DATA PROVIDED ->
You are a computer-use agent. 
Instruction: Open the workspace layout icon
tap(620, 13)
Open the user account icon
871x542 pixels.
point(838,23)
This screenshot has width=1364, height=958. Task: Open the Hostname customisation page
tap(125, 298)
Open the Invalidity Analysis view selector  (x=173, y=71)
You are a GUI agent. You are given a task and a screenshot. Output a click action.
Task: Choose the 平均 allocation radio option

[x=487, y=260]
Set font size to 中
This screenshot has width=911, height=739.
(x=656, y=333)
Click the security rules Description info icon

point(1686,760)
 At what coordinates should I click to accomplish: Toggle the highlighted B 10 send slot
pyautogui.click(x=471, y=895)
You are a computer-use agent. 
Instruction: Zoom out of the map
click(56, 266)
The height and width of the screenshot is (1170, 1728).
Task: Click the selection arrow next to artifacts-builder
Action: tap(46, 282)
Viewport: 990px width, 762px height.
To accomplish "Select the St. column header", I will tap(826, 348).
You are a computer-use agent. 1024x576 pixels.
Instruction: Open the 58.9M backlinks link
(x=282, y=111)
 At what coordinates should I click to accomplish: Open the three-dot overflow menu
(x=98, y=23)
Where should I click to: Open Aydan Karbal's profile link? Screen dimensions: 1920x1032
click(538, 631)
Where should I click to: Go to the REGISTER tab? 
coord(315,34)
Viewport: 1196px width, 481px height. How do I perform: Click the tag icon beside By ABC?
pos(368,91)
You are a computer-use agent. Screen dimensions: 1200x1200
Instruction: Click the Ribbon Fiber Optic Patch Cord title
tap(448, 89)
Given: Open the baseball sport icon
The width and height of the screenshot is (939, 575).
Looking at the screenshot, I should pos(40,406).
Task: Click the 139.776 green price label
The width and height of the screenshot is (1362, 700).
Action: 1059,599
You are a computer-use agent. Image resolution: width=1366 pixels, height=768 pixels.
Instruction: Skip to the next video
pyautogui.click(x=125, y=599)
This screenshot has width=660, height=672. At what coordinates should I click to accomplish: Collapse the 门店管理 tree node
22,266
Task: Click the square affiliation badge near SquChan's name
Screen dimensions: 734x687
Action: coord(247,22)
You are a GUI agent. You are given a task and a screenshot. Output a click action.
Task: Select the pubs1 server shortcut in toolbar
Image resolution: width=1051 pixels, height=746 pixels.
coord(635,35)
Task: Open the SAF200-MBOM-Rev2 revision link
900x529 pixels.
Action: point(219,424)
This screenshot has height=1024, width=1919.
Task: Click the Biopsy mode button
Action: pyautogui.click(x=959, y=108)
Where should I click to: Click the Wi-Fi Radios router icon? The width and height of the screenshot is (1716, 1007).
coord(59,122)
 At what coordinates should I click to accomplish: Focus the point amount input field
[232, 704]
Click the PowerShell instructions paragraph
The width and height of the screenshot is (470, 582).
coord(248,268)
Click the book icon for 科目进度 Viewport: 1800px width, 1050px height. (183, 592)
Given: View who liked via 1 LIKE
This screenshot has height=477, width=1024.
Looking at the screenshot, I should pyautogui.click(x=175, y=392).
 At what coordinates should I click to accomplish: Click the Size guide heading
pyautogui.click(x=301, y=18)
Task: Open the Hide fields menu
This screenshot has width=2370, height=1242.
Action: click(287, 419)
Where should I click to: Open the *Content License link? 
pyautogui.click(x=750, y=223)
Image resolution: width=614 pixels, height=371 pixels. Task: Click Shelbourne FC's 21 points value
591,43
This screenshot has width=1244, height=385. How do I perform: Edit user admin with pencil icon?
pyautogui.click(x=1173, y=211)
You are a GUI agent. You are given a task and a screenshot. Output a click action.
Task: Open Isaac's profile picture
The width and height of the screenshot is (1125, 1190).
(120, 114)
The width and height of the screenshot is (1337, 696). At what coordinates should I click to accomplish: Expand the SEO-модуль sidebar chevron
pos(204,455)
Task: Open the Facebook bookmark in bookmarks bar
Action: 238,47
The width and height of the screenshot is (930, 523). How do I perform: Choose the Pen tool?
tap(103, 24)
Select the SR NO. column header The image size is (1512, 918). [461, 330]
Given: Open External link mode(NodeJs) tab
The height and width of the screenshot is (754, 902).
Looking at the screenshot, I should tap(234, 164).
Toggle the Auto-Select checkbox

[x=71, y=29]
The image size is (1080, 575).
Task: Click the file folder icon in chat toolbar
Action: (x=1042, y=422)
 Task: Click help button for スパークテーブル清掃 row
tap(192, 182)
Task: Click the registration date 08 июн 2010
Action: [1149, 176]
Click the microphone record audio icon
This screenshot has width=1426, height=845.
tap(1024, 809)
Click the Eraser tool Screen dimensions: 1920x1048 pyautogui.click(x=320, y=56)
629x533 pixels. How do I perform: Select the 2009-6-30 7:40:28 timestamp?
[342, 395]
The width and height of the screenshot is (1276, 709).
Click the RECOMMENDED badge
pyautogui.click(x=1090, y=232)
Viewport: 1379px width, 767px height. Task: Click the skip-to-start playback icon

WHAT THE EXERCISE ASKS -> Counting only lines that hold the word "computer", state how many there are in the data. Write the number alone.

OUTPUT -> 5